Dataset rows:

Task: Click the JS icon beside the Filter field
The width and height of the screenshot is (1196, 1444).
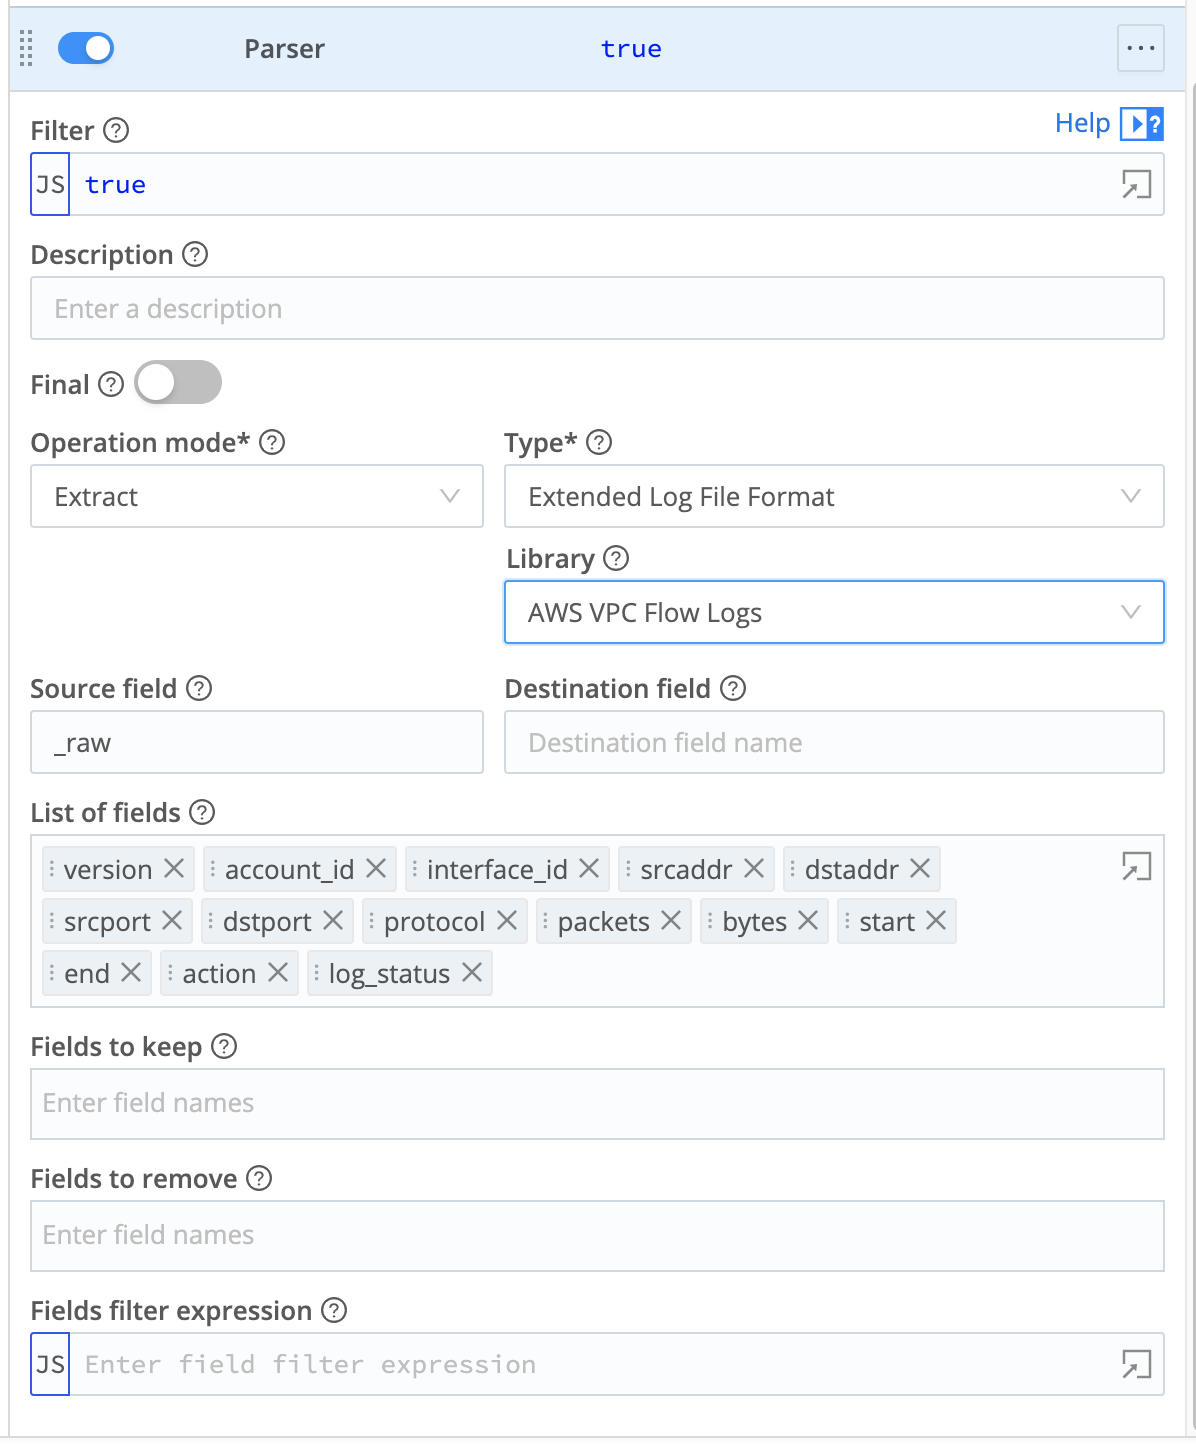Action: [49, 184]
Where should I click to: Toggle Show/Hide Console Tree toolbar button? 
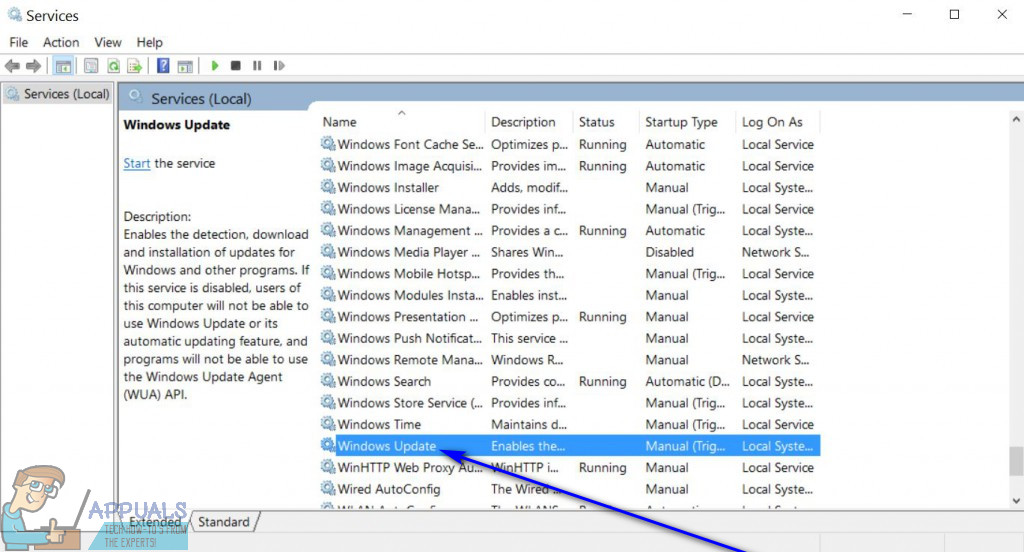63,66
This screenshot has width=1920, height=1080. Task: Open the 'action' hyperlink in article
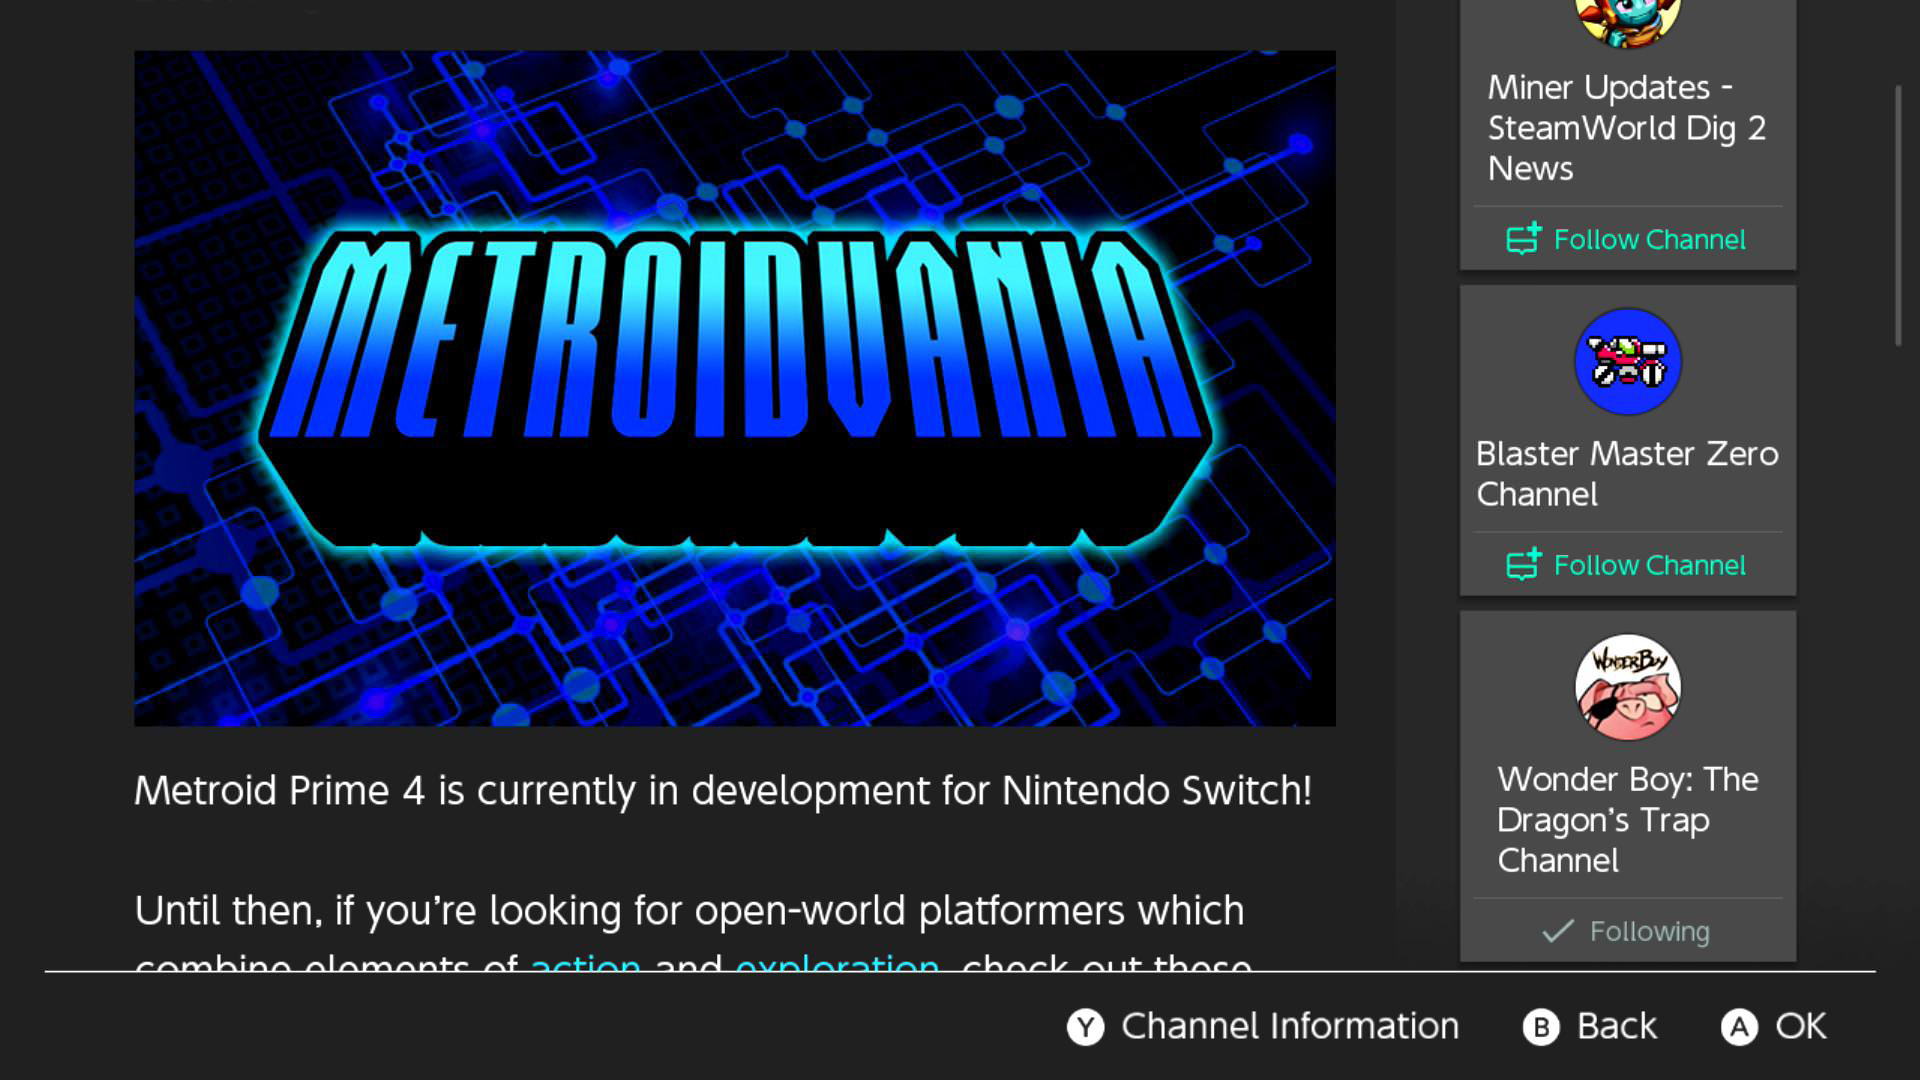point(586,963)
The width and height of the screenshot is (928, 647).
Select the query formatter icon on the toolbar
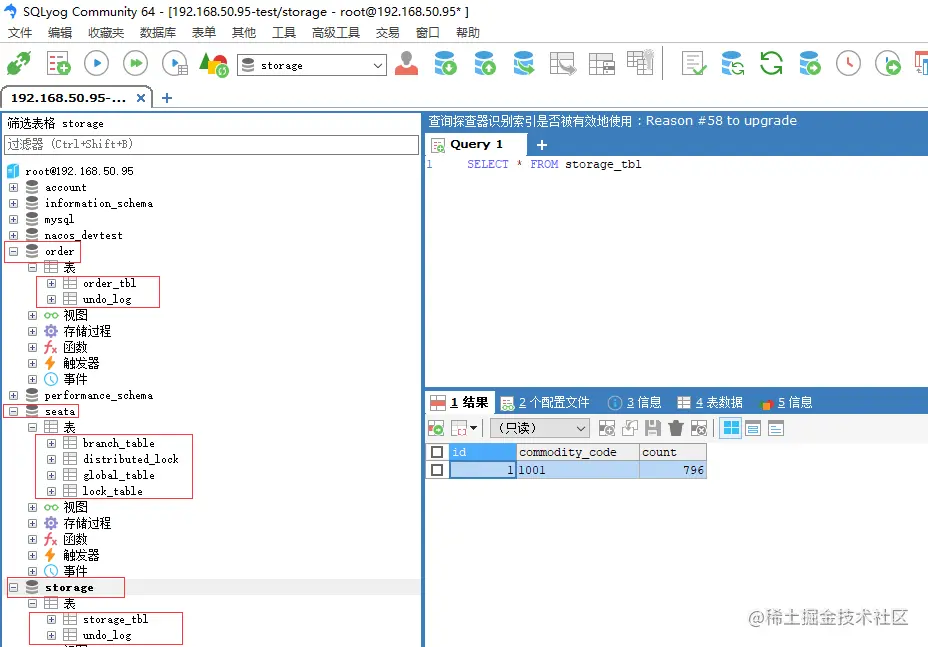(692, 63)
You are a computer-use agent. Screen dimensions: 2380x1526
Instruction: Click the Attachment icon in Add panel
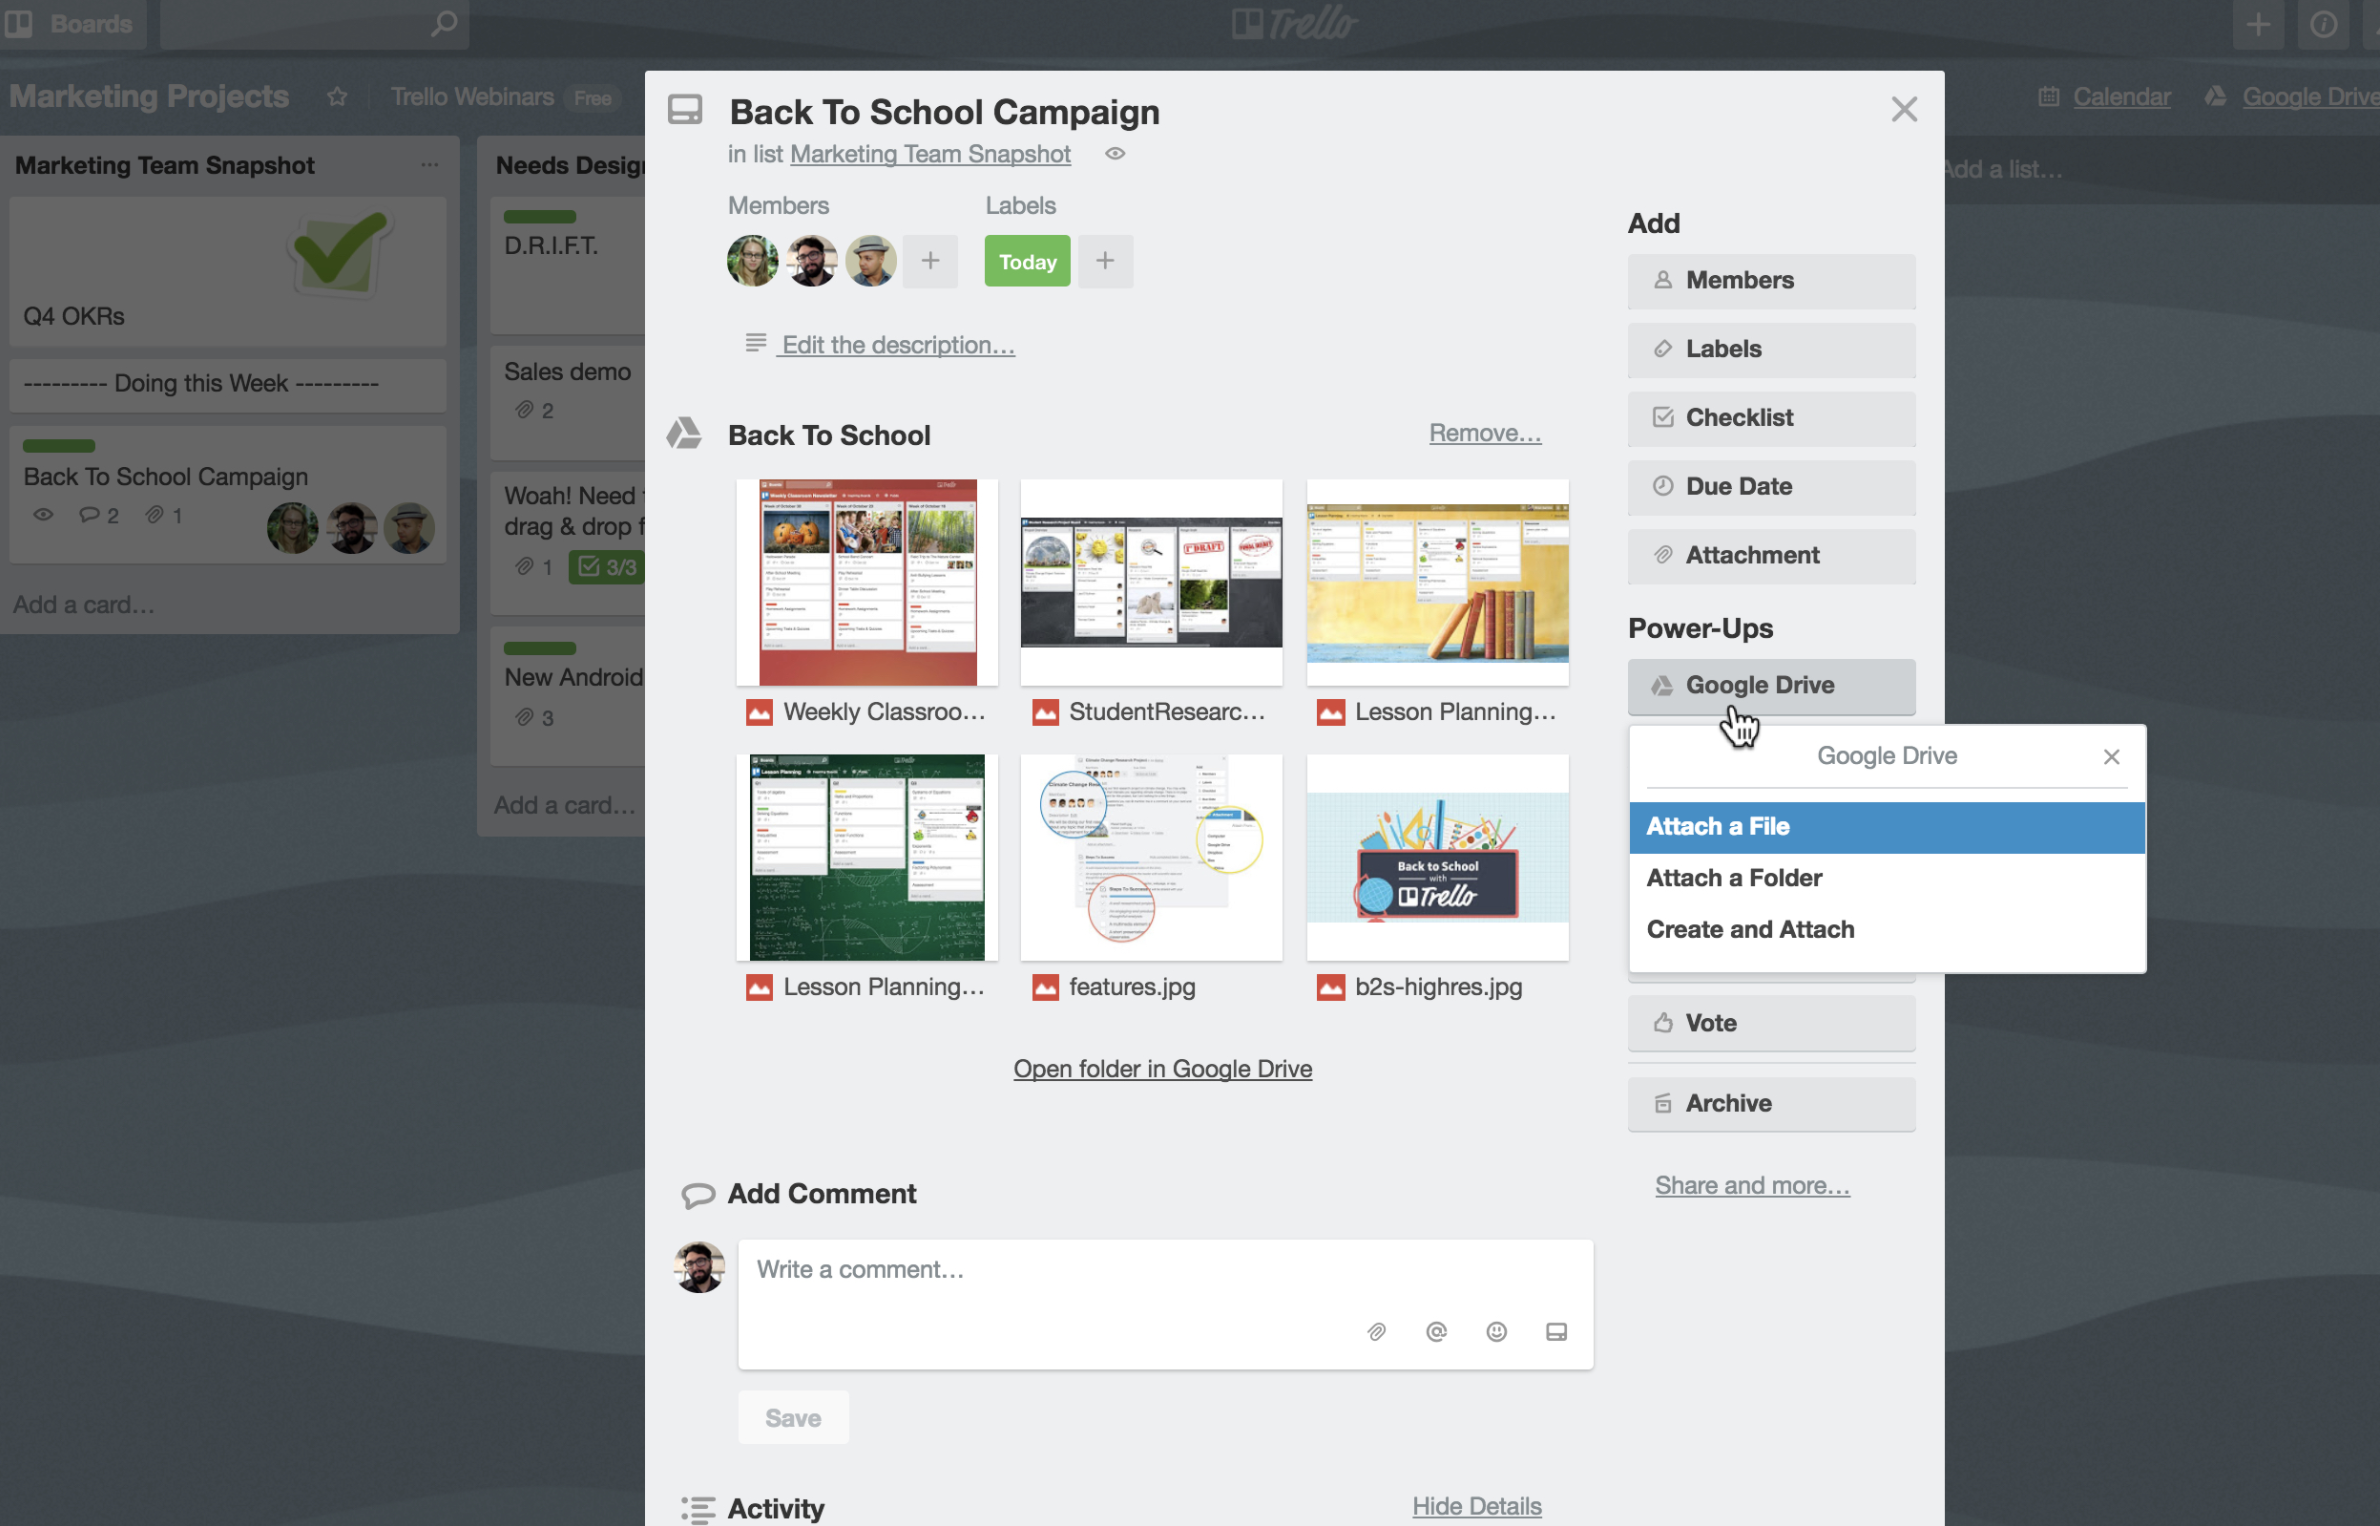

_GIVEN TASK_
Lay out every line of the material above as a numbered list, skipping blank lines and leaving the pictures out.

_CORRECT OUTPUT_
1. Task: Click the JS icon beside the Filter field
2. The width and height of the screenshot is (1196, 1444).
3. Action: [49, 184]
4. Where should I click to: Toggle Show/Hide Console Tree toolbar button? 
5. 63,66
6. This screenshot has width=1920, height=1080. Task: Open the 'action' hyperlink in article
7. point(586,963)
8. The width and height of the screenshot is (928, 647).
9. Select the query formatter icon on the toolbar
10. (692, 63)
11. You are a computer-use agent. Screen dimensions: 2380x1526
12. Instruction: Click the Attachment icon in Add panel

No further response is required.